> ÉNONCÉ DE LA TÂCHE A
Extrayez à l'identique le passage de l'extrait sur la pénurie de compétences et la création de valeur, en commençant par « Les conséquences ne » et en terminant par « la ressource humaine. ».
> ÉNONCÉ DE LA TÂCHE B
Rédigez la suite du texte sur la pénurie des ressources et la création de valeur, à partir de sa dernière phrase.

> EXTRAIT FOURNI
★ ★ ★ ★ ★ ★ ★

Les conséquences ne tardent pas à se faire ressentir, puisque 1 PME française sur 3 est contrainte de réduire ses ambitions de développement par manque de compétences. Peu de CV, ou alors pas suffisamment qualifiés… et quand le process donne lieu à l’organisation d’un entretien …nombreux sont les candidats à ne plus se déplacer (sans prévenir ni s’excuser). Et cet écart entre le nombre de postes à pourvoir et le nombre de candidats va continuer à se creuser : la loi de Moore s’applique toujours, le digital ouvre des perspectives d’océans bleus.
Pénurie des ressources vs. création de valeur
Le constat est donc celui d’une double pénurie, qui touche deux ressources indispensables à la création de valeur : la ressource énergétique et la ressource humaine.
Le concept de création de valeur est polymorphique. Alors que la création de valeur repose encore principalement sur une approche économique et séquentielle et est destinée au seul client, Desmarteau et ali (2021) proposent qu’elle s’appréhende dans une perspective processuelle où l’appréciation de la valeur se construit en situation dans un arbitrage entre parties prenantes. Sur la dimension architecturale, les mêmes auteurs considèrent que l’architecture organisationnelle de la valeur est construite à partir, d’une part, de ressources et de compétences spécifiques (internes ou externes) que l’entreprise est amenée à mobiliser et à combiner et, d’autre part, de la capacité dialogique de l’entreprise à orchestrer de façon complémentaire des compétences distinctes externes, alors que la création de valeur est souvent présentée comme reposant sur une architecture stratégique de ressources et compétences dont l’agencement est rarement questionné.

★ ★ ★ ★ ★ ★ ★

> LIGNES DE DONNÉES
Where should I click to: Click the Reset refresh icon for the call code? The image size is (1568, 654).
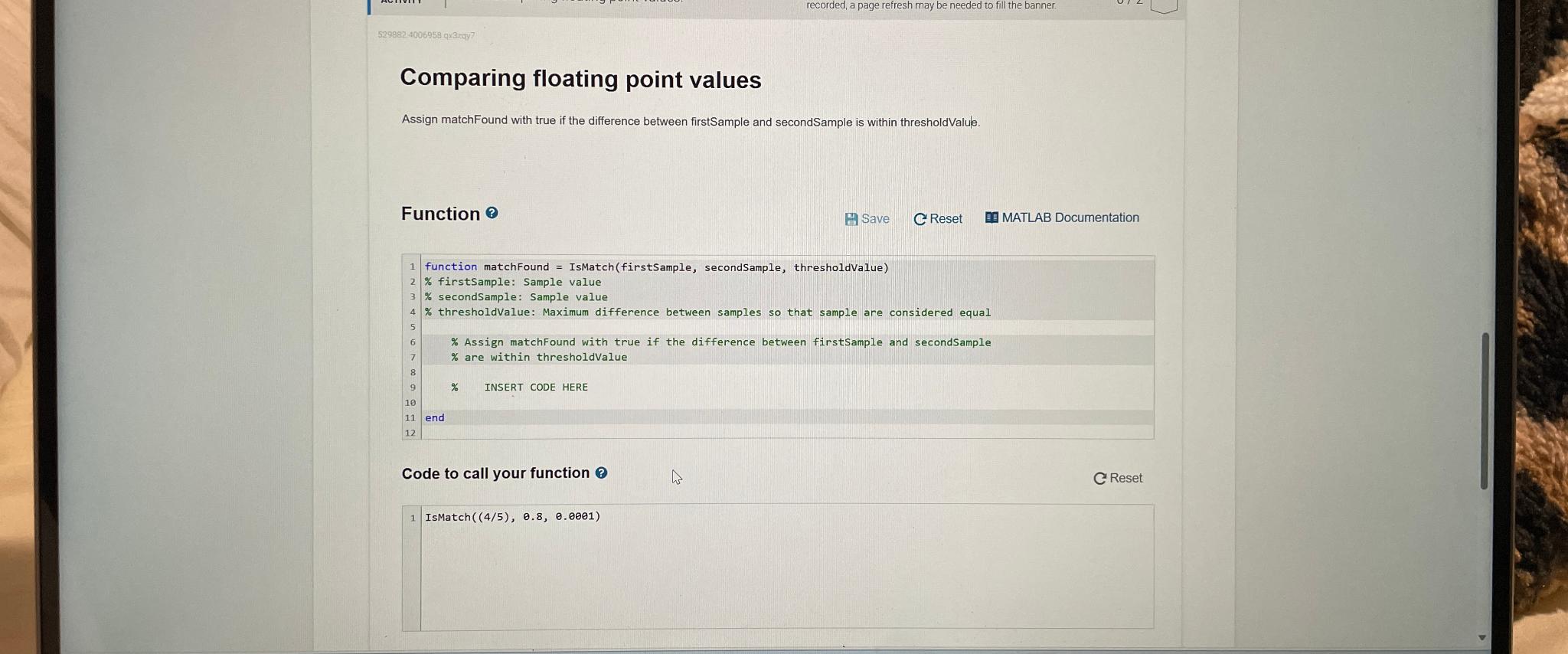(x=1100, y=477)
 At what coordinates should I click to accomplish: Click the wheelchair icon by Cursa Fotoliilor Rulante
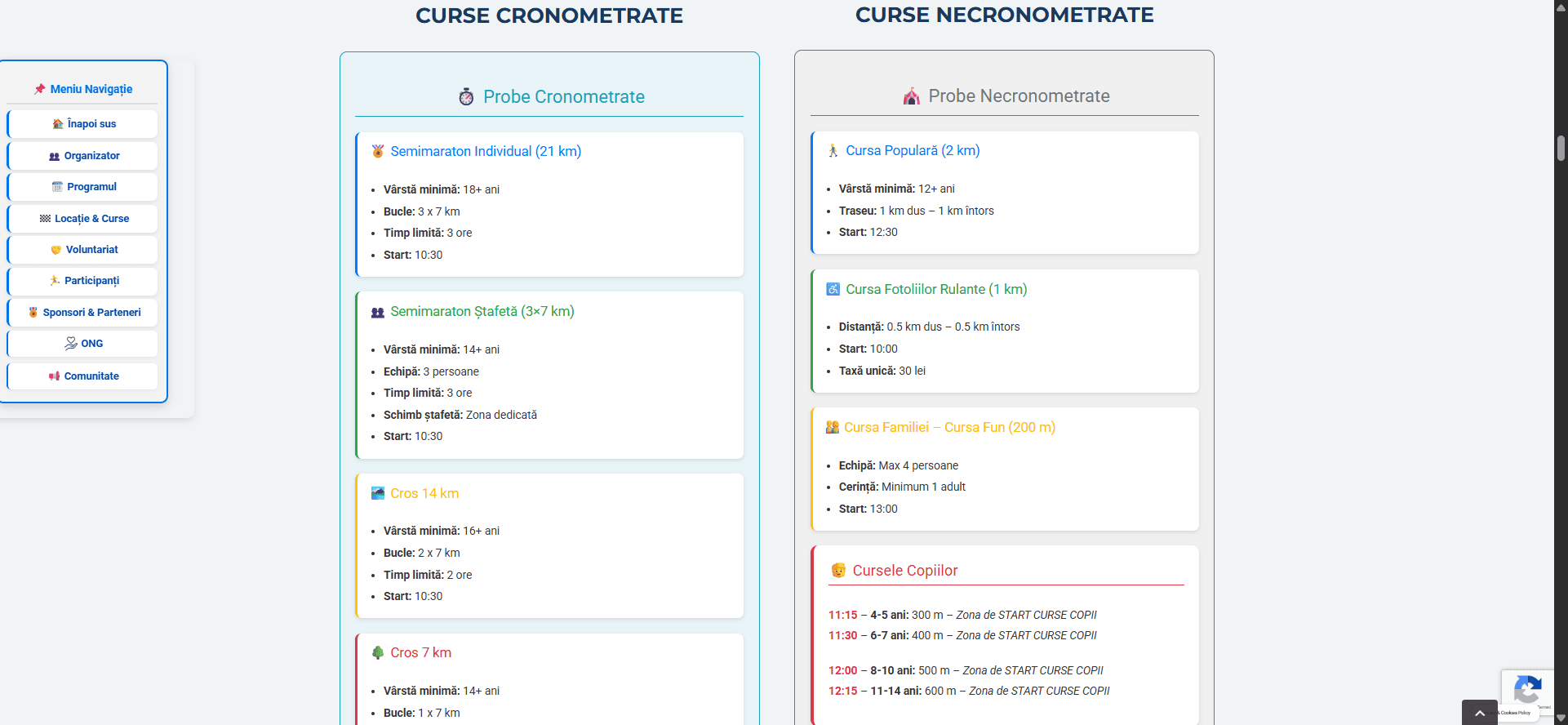(x=833, y=289)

★ ★ ★ ★ ★ ★ ★

> RÉSULTAT FINAL A
Les conséquences ne tardent pas à se faire ressentir, puisque 1 PME française sur 3 est contrainte de réduire ses ambitions de développement par manque de compétences. Peu de CV, ou alors pas suffisamment qualifiés… et quand le process donne lieu à l’organisation d’un entretien …nombreux sont les candidats à ne plus se déplacer (sans prévenir ni s’excuser). Et cet écart entre le nombre de postes à pourvoir et le nombre de candidats va continuer à se creuser : la loi de Moore s’applique toujours, le digital ouvre des perspectives d’océans bleus.
Pénurie des ressources vs. création de valeur
Le constat est donc celui d’une double pénurie, qui touche deux ressources indispensables à la création de valeur : la ressource énergétique et la ressource humaine.

> RÉSULTAT FINAL B
Le challenge est donc le suivant : en attendant de nouvelles sources d’énergie (nucléaire, électrification…) et de nouveaux modes de production (robotisation, intelligence artificielle), comment les entreprises peuvent-elles consacrer leurs rares ressources énergétiques et humaines à la création de valeur ?
Le lean management est une des réponses possibles à cet enjeu de sobriété. Le lean management a en effet comme objectif de de créer le plus de valeur possible en consommant le moins de ressources possibles.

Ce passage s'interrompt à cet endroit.